- PROBLEM REQUIREMENTS: Repeat the data exactly, every last line of it.

(Extracted records)
========
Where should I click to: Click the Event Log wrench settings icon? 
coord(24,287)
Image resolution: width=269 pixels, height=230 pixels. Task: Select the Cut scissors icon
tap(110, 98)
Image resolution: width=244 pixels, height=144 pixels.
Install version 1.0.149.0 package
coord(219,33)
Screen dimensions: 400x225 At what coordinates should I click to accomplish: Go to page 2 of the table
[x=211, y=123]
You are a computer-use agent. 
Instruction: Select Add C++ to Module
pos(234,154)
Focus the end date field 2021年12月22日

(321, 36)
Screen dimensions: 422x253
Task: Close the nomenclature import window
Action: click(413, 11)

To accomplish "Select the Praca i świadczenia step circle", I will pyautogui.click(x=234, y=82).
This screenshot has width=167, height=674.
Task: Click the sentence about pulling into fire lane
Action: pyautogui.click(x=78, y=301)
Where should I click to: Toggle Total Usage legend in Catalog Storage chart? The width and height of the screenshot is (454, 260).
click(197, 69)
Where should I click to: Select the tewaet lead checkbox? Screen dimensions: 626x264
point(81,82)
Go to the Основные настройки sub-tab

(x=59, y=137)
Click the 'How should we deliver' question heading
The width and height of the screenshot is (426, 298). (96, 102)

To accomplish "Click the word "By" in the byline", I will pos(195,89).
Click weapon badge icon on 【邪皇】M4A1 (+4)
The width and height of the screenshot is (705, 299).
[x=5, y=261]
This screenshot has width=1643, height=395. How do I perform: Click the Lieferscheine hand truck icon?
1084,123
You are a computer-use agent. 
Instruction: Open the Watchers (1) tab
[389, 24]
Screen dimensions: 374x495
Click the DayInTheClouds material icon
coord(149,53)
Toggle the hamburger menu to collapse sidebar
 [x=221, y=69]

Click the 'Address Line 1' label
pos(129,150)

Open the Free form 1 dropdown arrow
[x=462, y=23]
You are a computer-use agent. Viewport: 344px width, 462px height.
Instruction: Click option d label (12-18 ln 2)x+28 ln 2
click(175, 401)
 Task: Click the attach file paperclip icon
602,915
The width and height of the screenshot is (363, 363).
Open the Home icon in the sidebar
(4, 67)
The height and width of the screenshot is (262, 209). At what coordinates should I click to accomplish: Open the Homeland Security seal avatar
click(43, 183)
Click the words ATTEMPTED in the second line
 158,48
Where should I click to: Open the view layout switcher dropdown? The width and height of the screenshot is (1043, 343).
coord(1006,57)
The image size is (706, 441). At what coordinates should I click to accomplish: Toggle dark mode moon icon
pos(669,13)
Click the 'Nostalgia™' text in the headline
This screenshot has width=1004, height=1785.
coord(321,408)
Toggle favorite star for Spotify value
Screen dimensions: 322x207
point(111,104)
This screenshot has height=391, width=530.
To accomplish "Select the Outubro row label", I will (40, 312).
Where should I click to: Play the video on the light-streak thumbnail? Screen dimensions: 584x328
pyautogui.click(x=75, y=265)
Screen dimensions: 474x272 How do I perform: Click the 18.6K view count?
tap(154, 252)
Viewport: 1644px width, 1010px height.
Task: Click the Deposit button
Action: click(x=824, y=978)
========
- RESPONSE AREA:
Where should I click to: Click the Event Log wrench settings icon? 
coord(24,287)
Image resolution: width=269 pixels, height=230 pixels. Task: Select the Cut scissors icon
tap(110, 98)
Image resolution: width=244 pixels, height=144 pixels.
Install version 1.0.149.0 package
coord(219,33)
Screen dimensions: 400x225 At what coordinates should I click to accomplish: Go to page 2 of the table
[x=211, y=123]
You are a computer-use agent. 
Instruction: Select Add C++ to Module
pos(234,154)
Focus the end date field 2021年12月22日

(321, 36)
Screen dimensions: 422x253
Task: Close the nomenclature import window
Action: click(413, 11)

To accomplish "Select the Praca i świadczenia step circle", I will pyautogui.click(x=234, y=82).
This screenshot has width=167, height=674.
Task: Click the sentence about pulling into fire lane
Action: pyautogui.click(x=78, y=301)
Where should I click to: Toggle Total Usage legend in Catalog Storage chart? The width and height of the screenshot is (454, 260).
click(197, 69)
Where should I click to: Select the tewaet lead checkbox? Screen dimensions: 626x264
point(81,82)
Go to the Основные настройки sub-tab

(x=59, y=137)
Click the 'How should we deliver' question heading
The width and height of the screenshot is (426, 298). (96, 102)

To accomplish "Click the word "By" in the byline", I will pos(195,89).
Click weapon badge icon on 【邪皇】M4A1 (+4)
The width and height of the screenshot is (705, 299).
[x=5, y=261]
This screenshot has width=1643, height=395. How do I perform: Click the Lieferscheine hand truck icon?
1084,123
You are a computer-use agent. 
Instruction: Open the Watchers (1) tab
[389, 24]
Screen dimensions: 374x495
Click the DayInTheClouds material icon
coord(149,53)
Toggle the hamburger menu to collapse sidebar
 [x=221, y=69]

Click the 'Address Line 1' label
pos(129,150)

Open the Free form 1 dropdown arrow
[x=462, y=23]
You are a computer-use agent. Viewport: 344px width, 462px height.
Instruction: Click option d label (12-18 ln 2)x+28 ln 2
click(175, 401)
 Task: Click the attach file paperclip icon
602,915
The width and height of the screenshot is (363, 363).
Open the Home icon in the sidebar
(4, 67)
The height and width of the screenshot is (262, 209). At what coordinates should I click to accomplish: Open the Homeland Security seal avatar
click(43, 183)
Click the words ATTEMPTED in the second line
 158,48
Where should I click to: Open the view layout switcher dropdown? The width and height of the screenshot is (1043, 343).
coord(1006,57)
The image size is (706, 441). At what coordinates should I click to accomplish: Toggle dark mode moon icon
pos(669,13)
Click the 'Nostalgia™' text in the headline
This screenshot has width=1004, height=1785.
coord(321,408)
Toggle favorite star for Spotify value
Screen dimensions: 322x207
point(111,104)
This screenshot has height=391, width=530.
To accomplish "Select the Outubro row label", I will (40, 312).
Where should I click to: Play the video on the light-streak thumbnail? Screen dimensions: 584x328
pyautogui.click(x=75, y=265)
Screen dimensions: 474x272 How do I perform: Click the 18.6K view count?
tap(154, 252)
Viewport: 1644px width, 1010px height.
Task: Click the Deposit button
Action: click(x=824, y=978)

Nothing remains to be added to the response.